By default, the monitor’s got 100% brightness and 80% contrast. You can pull the latter setting up by 10% or something without losing details in lights. To achieve a 100nit brightness of white I selected 52% brightness and 50% contrast. The monitor controls its brightness by modulating the power of the backlight lamps at a frequency of 340Hz.
The backlight is not exactly uniform, but acceptable. Color gradients are reproduced without banding at any contrast.
The gamma curves look much worse than on the previous monitor. The gamma value is too high, so the curves sag too much, yielding a picture with too much contrast.
At the reduced contrast the curves change their shape. They do not sag anymore, yet are still far from the ideal. You can also see that the blue curve lies on the X axis in the left part of the diagram. This means that darkest-blue tones are all displayed as one color. Well, this defect can only be noticed in real life if you know what to look for. It won’t be disturbing at everyday work.
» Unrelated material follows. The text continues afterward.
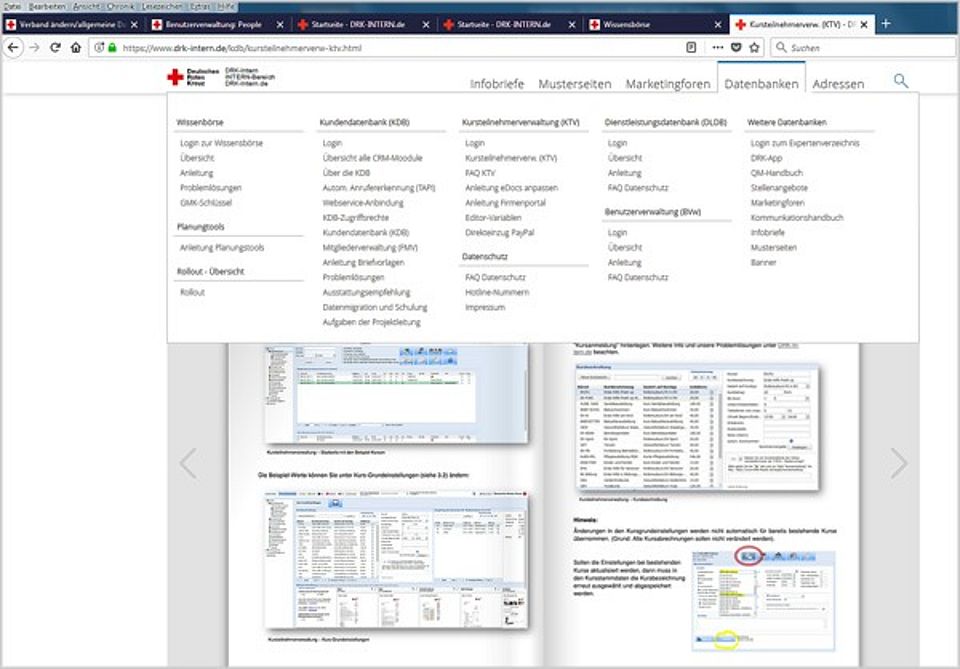Open the Adressen navigation dropdown
This screenshot has width=960, height=669.
pos(838,84)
The color temperature setup isn’t accurate in any of the preset modes: the difference of temperatures amounts to 2000K. And the darker the color tone is, the higher its temperature and the colder it looks (to remind you, colors with high color temperature are perceived by the eye as colder and vice versa).
The SyncMaster 940NW’s color gamut is in fact the same as the more expensive model’s.
This is by far not a single millisecond of difference! The average response time is 13.3 milliseconds (two times slower than the 940BW and three times slower than the 931BW) with a maximum of 23 milliseconds! This is a normal result for an RTC-less matrix, but it looks pathetic in comparison with the previous two models that feature RTC.
The monitor even surpasses its brother, offering a contrast ratio of over 300:1 – a good result for a TN matrix.
So, the SyncMaster 940NW is an entry-level model indeed. If you are willing to put up with its not very accurate setup and the lack of a digital interface and RTC, to save some money, why not consider this model as a possible buy?